Win 25 Grand for your Beefcake

Beef has taken some serious body punches in the last couple of years. Michael PollenMark Bittman, and a merry cast of vegetarians have been steadily hammering away at our poor American steers, calling them expensive, health-hazardous resource hogs that have done little to whittle the national waistline. Now the Association for American National Cattlewomen has thrown down the gauntlet: The ladies are offering a $25,000 grand prize to the home cook who comes up with the most fabulous original, "Sonoma-style," beef recipe nationwide (see, steak CAN be healthy!), plus three $10,000 checks for category winners and another five grand for three runners-up.

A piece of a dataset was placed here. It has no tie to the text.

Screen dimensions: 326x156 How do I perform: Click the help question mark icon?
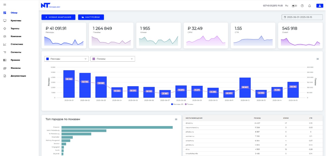click(302, 6)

There's even a special category for teenagers. Best of all, 15 finalists will be flown to Sonoma for the cook-off.

See the full rules and enter your recipes on line at www.beefcookoff.org. Last day to submit is March 31, 2009.

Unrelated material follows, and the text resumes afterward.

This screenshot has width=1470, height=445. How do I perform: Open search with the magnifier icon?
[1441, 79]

In the meantime, since I've been wholly converted by the latest  supersexy PETA ad (Ok, I admit it, pumpkins are totally hottitudinous), here's my beef recipe:

Take one innocent lil' baby veal calf from its torturous cage,
Find its Momma Bessie standing in her own crap and chained to the automatic milking machine,
Track down its daddy in the nasty, overcrowded feed lot,

Add a dash of mad cow disease and a pinch of e.coli,
And set them Freeeeeeeeeeeeeeeeeeeeeeee
(to be sung to the tune of Public Enemy's "Fight the Power").